Saved data entries
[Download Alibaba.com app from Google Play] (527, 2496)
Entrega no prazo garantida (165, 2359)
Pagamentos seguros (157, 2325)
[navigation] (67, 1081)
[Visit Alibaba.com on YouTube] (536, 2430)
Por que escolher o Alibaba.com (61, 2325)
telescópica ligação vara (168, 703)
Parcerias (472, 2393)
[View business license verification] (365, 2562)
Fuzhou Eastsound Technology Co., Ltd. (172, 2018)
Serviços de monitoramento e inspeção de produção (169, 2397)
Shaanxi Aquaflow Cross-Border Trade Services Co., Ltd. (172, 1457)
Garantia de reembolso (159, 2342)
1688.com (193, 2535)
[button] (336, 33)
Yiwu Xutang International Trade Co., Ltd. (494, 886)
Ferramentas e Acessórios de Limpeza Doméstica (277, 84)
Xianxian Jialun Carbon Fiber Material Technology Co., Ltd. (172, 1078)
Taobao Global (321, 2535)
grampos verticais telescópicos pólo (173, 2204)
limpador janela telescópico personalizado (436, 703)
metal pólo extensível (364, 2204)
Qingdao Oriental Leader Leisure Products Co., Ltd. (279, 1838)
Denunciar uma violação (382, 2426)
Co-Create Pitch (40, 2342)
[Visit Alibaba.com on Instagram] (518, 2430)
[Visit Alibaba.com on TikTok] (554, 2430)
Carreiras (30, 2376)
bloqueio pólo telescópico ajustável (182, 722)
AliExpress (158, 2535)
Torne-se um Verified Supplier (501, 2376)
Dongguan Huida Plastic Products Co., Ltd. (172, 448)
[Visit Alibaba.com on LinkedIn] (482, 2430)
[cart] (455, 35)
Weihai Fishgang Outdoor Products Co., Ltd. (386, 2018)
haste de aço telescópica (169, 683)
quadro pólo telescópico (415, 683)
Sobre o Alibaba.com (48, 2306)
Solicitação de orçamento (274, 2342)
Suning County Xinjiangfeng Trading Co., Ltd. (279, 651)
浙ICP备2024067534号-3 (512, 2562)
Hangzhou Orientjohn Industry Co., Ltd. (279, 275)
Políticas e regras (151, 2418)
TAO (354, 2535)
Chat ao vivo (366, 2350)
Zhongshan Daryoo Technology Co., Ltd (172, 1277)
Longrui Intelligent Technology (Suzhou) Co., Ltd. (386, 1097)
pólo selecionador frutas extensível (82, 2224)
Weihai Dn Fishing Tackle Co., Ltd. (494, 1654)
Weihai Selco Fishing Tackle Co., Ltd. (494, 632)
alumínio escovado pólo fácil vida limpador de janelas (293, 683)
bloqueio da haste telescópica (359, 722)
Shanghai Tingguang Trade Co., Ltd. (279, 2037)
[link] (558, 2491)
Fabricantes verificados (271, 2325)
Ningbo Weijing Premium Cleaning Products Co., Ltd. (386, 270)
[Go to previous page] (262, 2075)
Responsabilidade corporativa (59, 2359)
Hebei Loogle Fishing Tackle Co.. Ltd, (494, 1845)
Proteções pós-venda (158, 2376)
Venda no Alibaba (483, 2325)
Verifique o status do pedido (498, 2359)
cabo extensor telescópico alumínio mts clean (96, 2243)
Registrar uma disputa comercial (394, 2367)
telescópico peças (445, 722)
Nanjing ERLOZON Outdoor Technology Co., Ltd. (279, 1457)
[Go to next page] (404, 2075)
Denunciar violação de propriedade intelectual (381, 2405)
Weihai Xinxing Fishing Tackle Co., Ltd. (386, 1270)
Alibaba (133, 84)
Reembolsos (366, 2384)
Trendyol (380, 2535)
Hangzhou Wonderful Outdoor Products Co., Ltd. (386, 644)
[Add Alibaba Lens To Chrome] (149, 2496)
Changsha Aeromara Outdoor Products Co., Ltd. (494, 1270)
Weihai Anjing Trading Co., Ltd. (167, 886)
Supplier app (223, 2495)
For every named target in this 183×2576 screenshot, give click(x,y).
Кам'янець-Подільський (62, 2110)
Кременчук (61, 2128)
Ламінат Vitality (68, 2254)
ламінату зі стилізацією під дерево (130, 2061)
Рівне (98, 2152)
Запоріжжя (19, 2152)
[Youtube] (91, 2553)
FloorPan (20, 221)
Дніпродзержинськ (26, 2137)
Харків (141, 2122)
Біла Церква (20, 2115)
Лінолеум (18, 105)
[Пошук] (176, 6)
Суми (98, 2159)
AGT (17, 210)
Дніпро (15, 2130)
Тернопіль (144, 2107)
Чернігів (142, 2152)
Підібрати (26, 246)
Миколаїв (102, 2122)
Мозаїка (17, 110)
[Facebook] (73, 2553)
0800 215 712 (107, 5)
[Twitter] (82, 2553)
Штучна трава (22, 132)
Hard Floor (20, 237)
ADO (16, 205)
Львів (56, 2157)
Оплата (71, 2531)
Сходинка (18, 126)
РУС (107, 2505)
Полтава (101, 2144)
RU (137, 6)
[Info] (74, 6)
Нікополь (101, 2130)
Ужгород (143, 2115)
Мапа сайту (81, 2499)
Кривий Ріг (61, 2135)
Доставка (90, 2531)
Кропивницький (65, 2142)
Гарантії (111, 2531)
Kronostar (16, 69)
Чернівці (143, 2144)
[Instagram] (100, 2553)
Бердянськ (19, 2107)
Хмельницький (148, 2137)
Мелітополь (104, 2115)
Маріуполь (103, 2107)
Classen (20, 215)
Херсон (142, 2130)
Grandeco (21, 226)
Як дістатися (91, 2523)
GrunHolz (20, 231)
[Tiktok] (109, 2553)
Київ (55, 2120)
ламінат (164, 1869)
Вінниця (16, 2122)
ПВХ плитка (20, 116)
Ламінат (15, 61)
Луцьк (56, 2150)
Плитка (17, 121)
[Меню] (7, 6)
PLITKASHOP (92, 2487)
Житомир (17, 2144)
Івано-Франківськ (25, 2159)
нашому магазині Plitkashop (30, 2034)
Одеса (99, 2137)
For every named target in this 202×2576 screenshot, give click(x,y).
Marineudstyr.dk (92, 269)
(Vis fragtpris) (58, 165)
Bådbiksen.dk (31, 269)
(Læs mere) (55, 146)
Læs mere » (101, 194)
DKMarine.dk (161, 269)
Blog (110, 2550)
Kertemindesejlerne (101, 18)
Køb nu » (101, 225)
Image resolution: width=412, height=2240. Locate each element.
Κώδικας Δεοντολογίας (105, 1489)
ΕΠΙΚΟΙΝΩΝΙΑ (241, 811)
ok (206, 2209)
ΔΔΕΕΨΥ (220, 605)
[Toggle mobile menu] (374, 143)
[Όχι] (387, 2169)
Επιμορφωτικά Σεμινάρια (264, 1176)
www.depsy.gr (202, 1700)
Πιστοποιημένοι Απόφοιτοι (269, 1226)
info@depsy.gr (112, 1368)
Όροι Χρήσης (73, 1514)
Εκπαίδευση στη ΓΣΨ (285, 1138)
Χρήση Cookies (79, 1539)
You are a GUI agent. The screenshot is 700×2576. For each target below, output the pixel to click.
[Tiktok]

**Your assignment:**
All lines from the opening of the records through the line where "limpador janela telescópico" occurs are to be output verbatim. No other line belongs in the answer.

**Exercise output:**
[Download Alibaba.com app from Google Play] (527, 2496)
Entrega no prazo garantida (165, 2359)
Pagamentos seguros (157, 2325)
[navigation] (67, 1081)
[Visit Alibaba.com on YouTube] (536, 2430)
Por que escolher o Alibaba.com (61, 2325)
telescópica ligação vara (168, 703)
Parcerias (472, 2393)
[View business license verification] (365, 2562)
Fuzhou Eastsound Technology Co., Ltd. (172, 2018)
Serviços de monitoramento e inspeção de produção (169, 2397)
Shaanxi Aquaflow Cross-Border Trade Services Co., Ltd. (172, 1457)
Garantia de reembolso (159, 2342)
1688.com (193, 2535)
[button] (336, 33)
Yiwu Xutang International Trade Co., Ltd. (494, 886)
Ferramentas e Acessórios de Limpeza Doméstica (277, 84)
Xianxian Jialun Carbon Fiber Material Technology Co., Ltd. (172, 1078)
Taobao Global (321, 2535)
grampos verticais telescópicos pólo (173, 2204)
limpador janela telescópico personalizado (436, 703)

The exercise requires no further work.